The theft of a coinbox wasn’t exactly on the same scale as the fictional Ocean’s Eleven casino heist caper. Still, the August 2020 plunder of $3,202.81 from a video gaming terminal, or VGT, made a bit of Pennsylvania gaming history.
Jeffrey M. Murphy went to Love’s Travel Stops & Country Stores #324 in Mifflintown, PA at 12:27 a.m. Aug. 21, 2020 and entered the VGT area.
He did not leave for three hours and 19 minutes. And no one noticed him or his behavior.
VGT surveillance failure
While there was video surveillance, employees with other duties at the convenience store and truck stop did not keep an eye on the monitors, nor did the machine’s gaming operator, Second Street Gaming, LLC.
Second Street promises 24/7 monitoring on its website, but that was not the case that night. At the time, it was the only Second Street location operating overnight.
Murphy was in the VGT room making “furtive movements,” according to authorities. He also used several tools to pry out the cash box from one of the five machines, which operate much like a slot machine.
But the theft went unnoticed until 8 a.m.
Murphy, who has a criminal record that includes fleeing a court hearing following a domestic disturbance incident and a bail revocation hearing, has since been prosecuted for the theft, according to PA regulators.
VGT a small but growing slice of gaming revenue
PA currently has 215 VGT machines at 43 truck stop locations, with five machines at each location. A 44th location shut down recently following a sale. Total adjusted revenue from March 2021 for VGTs was more than $3.6 million, a record.

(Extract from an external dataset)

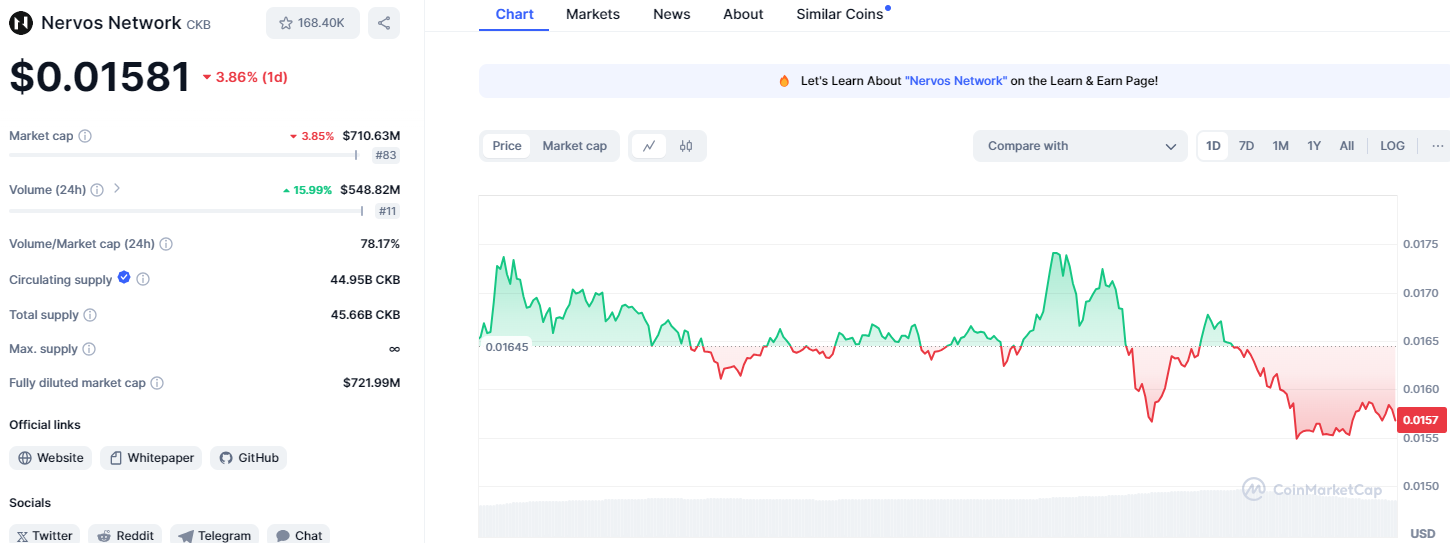Viewport: 1450px width, 543px height.
Task: Switch to candlestick chart view
Action: click(686, 146)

Second State, affiliated with an Illinois VGT company, B&B Amusement, began working in PA in 2018.
The PGCB hit Second State with a fine of $10,000 earlier this week during a PGCB meeting. Love’s is a family-owned company with 30,000 employees in 41 states. PGCB fined Loves $7,500.
Both companies agreed to the fines and undertook additional training, asserting there would be no repeat.
The punishments are the first in the relatively young VGT segment of the PA gaming industry. VGTs launched in the fall of 2019.
Parx parent also punished for a mistake with online games
Regulators also took action against another company earlier this week.
Parx Casino had two video slots online for a brief period – about 15 minutes – before Parx had regulatory approval for the games.
Two patrons discovered the games online during that time. They played and both lost before the games were taken down.
As a result, Greenwood Gaming & Entertainment, Inc., Parx’s parent, was fined $5,000 by the PGCB. And the losing players had wagers returned. A Greenwood rep present at the meeting noted that the mistake was self-reported by Parx to the PGCB and that additional measures are now in place to prevent a future occurrence.
The penalty was the first for online gambling in PA.